If you are the adult child of a narcissist you are not alone. They are many of us and we are all survivors—survivors of the most insidious form of child abuse. Adult children of narcissistic parents are commonly referred to as ACONS. Those outside your family will not be able to support you or understand what you are going through. They will be probably be a source of great frustration and make you feel even worse about yourself. So it is very beneficial to gain the support of other ACONS. They are the only people who will be able to relate to your experiences and feelings.
The pain you feel is real. You were severely abused. And the future may seem hopeless. After having your emotional needs unmet for so long, healing from this traumatic childhood is difficult. It may seem impossible to do but it is not. With persistence and time, full recovery is absolutely possible.
Many NPD survivors seek therapy; something I believe is absolutely necessary for anyone who really wants to put their past behind them and live a happy life in the present. That is how I recovered. I could not have done it without the help of my therapist. Without therapy you may continue to suffer and fall into the same painful, confusing trap over and over; buying into the manipulations of the narcissistic parent just to get a few crumbs of love and attention.

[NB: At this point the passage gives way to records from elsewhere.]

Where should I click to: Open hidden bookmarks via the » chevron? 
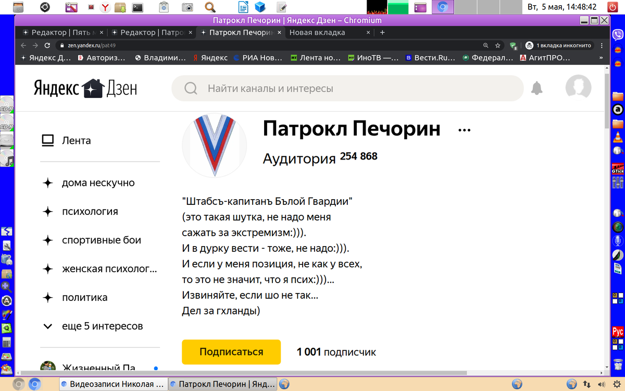(602, 57)
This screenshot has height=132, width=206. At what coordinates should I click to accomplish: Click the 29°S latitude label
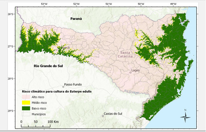point(11,111)
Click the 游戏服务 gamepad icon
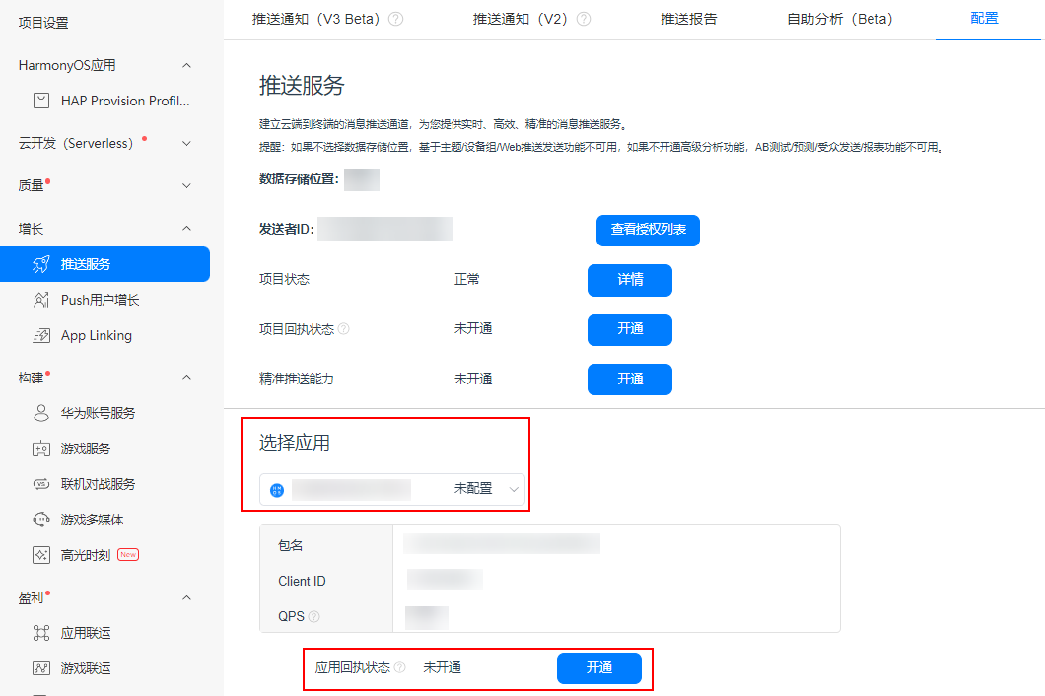 [41, 449]
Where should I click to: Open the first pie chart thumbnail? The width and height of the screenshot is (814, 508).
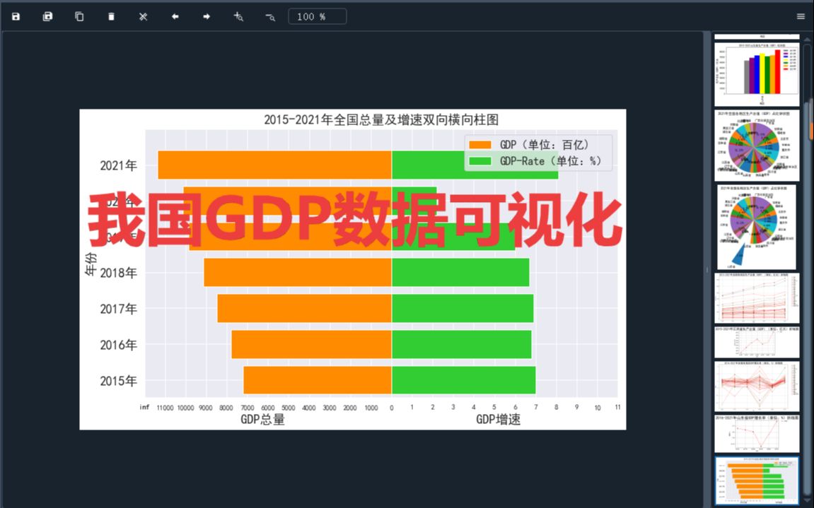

If you have siblings, it is time to come together in support and as allies against the narcissistic parent’s behavior (against their enabling spouse too if that applies). Your parent tried their hardest to divide you and your siblings when you were younger, but now that you are adults who are armed with the truth it is time to put an end to the destructive pattern of abuse. This is an opportunity to create trust and bonding among you and your siblings. You will need each other to stand strong against such a formidable opponent.
It is time to reclaim your life as your own. You may see your narcissistic parent as a big, powerful monster, but he or she is actually small, weak, and no longer has any power over you. The only power he or she has is the power you give them.
You are an adult now and you do not have to answer to anyone but yourself. It is time to embrace self-love. It is time to nurture your inner child and take good care of yourself. You are worthy, you are lovable, and you matter. It is time to start working through your feelings.
Allow yourself to start grieving the parent you never had. Understand that grieving is a painful process. Allow yourself feel the pain and take all the time you need to get through all the stages.
It is time to stop hoping that your Narcissistic Parent will change. He or she will not.